Output every line of these records as a JSON list of strings, one string per line, omitting blank lines.

> _Provided data_
^^^^^^^^

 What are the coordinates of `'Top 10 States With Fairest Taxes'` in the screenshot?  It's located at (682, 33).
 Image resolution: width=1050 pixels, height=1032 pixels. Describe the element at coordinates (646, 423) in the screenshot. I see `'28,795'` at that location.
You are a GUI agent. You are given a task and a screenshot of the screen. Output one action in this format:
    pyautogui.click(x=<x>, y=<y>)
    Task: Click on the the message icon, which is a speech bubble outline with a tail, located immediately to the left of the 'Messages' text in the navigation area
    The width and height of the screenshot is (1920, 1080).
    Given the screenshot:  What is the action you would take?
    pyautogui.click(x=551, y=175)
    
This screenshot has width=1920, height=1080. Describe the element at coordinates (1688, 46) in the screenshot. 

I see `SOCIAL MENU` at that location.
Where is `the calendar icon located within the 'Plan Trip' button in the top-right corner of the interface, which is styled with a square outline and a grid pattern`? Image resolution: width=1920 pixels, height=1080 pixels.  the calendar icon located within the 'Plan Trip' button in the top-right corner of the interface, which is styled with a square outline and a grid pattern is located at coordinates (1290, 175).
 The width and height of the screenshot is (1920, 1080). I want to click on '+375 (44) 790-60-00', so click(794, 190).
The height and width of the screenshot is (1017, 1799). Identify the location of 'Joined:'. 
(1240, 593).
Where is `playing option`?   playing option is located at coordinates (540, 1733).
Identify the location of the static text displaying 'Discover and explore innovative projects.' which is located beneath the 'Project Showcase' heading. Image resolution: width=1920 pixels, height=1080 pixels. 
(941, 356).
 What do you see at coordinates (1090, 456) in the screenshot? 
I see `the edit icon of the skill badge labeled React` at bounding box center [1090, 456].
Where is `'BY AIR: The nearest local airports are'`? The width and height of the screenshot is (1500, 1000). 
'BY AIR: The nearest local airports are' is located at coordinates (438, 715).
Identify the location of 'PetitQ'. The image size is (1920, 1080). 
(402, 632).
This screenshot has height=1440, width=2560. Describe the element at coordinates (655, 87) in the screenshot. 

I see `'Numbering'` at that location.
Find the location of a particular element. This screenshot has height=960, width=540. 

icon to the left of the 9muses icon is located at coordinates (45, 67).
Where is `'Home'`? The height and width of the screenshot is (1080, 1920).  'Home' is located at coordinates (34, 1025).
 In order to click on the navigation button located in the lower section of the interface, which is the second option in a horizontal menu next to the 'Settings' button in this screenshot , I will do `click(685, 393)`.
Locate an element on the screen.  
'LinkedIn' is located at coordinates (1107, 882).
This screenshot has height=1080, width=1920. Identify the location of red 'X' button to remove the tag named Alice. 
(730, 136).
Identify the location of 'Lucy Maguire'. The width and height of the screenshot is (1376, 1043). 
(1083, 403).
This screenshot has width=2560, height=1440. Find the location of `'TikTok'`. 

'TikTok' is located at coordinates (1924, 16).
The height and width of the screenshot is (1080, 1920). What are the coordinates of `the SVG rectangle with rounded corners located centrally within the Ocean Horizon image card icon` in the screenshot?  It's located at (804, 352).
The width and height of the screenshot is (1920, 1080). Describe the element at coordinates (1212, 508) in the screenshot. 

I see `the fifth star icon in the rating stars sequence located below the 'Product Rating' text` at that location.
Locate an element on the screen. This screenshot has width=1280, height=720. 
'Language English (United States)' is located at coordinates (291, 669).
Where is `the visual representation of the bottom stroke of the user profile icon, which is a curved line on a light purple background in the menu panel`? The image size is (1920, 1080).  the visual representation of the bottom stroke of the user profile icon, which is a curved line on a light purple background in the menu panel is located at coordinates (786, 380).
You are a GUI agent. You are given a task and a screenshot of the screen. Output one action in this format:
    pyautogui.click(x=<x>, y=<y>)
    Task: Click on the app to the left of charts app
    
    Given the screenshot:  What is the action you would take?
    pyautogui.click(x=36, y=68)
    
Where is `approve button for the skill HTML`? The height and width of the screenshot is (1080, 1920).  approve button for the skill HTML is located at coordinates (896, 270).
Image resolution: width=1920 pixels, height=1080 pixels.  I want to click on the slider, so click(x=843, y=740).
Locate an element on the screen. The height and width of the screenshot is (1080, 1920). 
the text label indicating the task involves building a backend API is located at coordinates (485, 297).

^^^^^^^^

> _Solution to this task_
[
  " What are the coordinates of `'Top 10 States With Fairest Taxes'` in the screenshot?  It's located at (682, 33).",
  " Image resolution: width=1050 pixels, height=1032 pixels. Describe the element at coordinates (646, 423) in the screenshot. I see `'28,795'` at that location.",
  "You are a GUI agent. You are given a task and a screenshot of the screen. Output one action in this format:",
  "    pyautogui.click(x=<x>, y=<y>)",
  "    Task: Click on the the message icon, which is a speech bubble outline with a tail, located immediately to the left of the 'Messages' text in the navigation area",
  "    The width and height of the screenshot is (1920, 1080).",
  "    Given the screenshot:  What is the action you would take?",
  "    pyautogui.click(x=551, y=175)",
  "This screenshot has width=1920, height=1080. Describe the element at coordinates (1688, 46) in the screenshot. ",
  "I see `SOCIAL MENU` at that location.",
  "Where is `the calendar icon located within the 'Plan Trip' button in the top-right corner of the interface, which is styled with a square outline and a grid pattern`? Image resolution: width=1920 pixels, height=1080 pixels.  the calendar icon located within the 'Plan Trip' button in the top-right corner of the interface, which is styled with a square outline and a grid pattern is located at coordinates (1290, 175).",
  " The width and height of the screenshot is (1920, 1080). I want to click on '+375 (44) 790-60-00', so click(794, 190).",
  "The height and width of the screenshot is (1017, 1799). Identify the location of 'Joined:'. ",
  "(1240, 593).",
  "Where is `playing option`?   playing option is located at coordinates (540, 1733).",
  "Identify the location of the static text displaying 'Discover and explore innovative projects.' which is located beneath the 'Project Showcase' heading. Image resolution: width=1920 pixels, height=1080 pixels. ",
  "(941, 356).",
  " What do you see at coordinates (1090, 456) in the screenshot? ",
  "I see `the edit icon of the skill badge labeled React` at bounding box center [1090, 456].",
  "Where is `'BY AIR: The nearest local airports are'`? The width and height of the screenshot is (1500, 1000). ",
  "'BY AIR: The nearest local airports are' is located at coordinates (438, 715).",
  "Identify the location of 'PetitQ'. The image size is (1920, 1080). ",
  "(402, 632).",
  "This screenshot has height=1440, width=2560. Describe the element at coordinates (655, 87) in the screenshot. ",
  "I see `'Numbering'` at that location.",
  "Find the location of a particular element. This screenshot has height=960, width=540. ",
  "icon to the left of the 9muses icon is located at coordinates (45, 67).",
  "Where is `'Home'`? The height and width of the screenshot is (1080, 1920).  'Home' is located at coordinates (34, 1025).",
  " In order to click on the navigation button located in the lower section of the interface, which is the second option in a horizontal menu next to the 'Settings' button in this screenshot , I will do `click(685, 393)`.",
  "Locate an element on the screen.  ",
  "'LinkedIn' is located at coordinates (1107, 882).",
  "This screenshot has height=1080, width=1920. Identify the location of red 'X' button to remove the tag named Alice. ",
  "(730, 136).",
  "Identify the location of 'Lucy Maguire'. The width and height of the screenshot is (1376, 1043). ",
  "(1083, 403).",
  "This screenshot has width=2560, height=1440. Find the location of `'TikTok'`. ",
  "'TikTok' is located at coordinates (1924, 16).",
  "The height and width of the screenshot is (1080, 1920). What are the coordinates of `the SVG rectangle with rounded corners located centrally within the Ocean Horizon image card icon` in the screenshot?  It's located at (804, 352).",
  "The width and height of the screenshot is (1920, 1080). Describe the element at coordinates (1212, 508) in the screenshot. ",
  "I see `the fifth star icon in the rating stars sequence located below the 'Product Rating' text` at that location.",
  "Locate an element on the screen. This screenshot has width=1280, height=720. ",
  "'Language English (United States)' is located at coordinates (291, 669).",
  "Where is `the visual representation of the bottom stroke of the user profile icon, which is a curved line on a light purple background in the menu panel`? The image size is (1920, 1080).  the visual representation of the bottom stroke of the user profile icon, which is a curved line on a light purple background in the menu panel is located at coordinates (786, 380).",
  "You are a GUI agent. You are given a task and a screenshot of the screen. Output one action in this format:",
  "    pyautogui.click(x=<x>, y=<y>)",
  "    Task: Click on the app to the left of charts app",
  "    Given the screenshot:  What is the action you would take?",
  "    pyautogui.click(x=36, y=68)",
  "Where is `approve button for the skill HTML`? The height and width of the screenshot is (1080, 1920).  approve button for the skill HTML is located at coordinates (896, 270).",
  "Image resolution: width=1920 pixels, height=1080 pixels.  I want to click on the slider, so click(x=843, y=740).",
  "Locate an element on the screen. The height and width of the screenshot is (1080, 1920). ",
  "the text label indicating the task involves building a backend API is located at coordinates (485, 297)."
]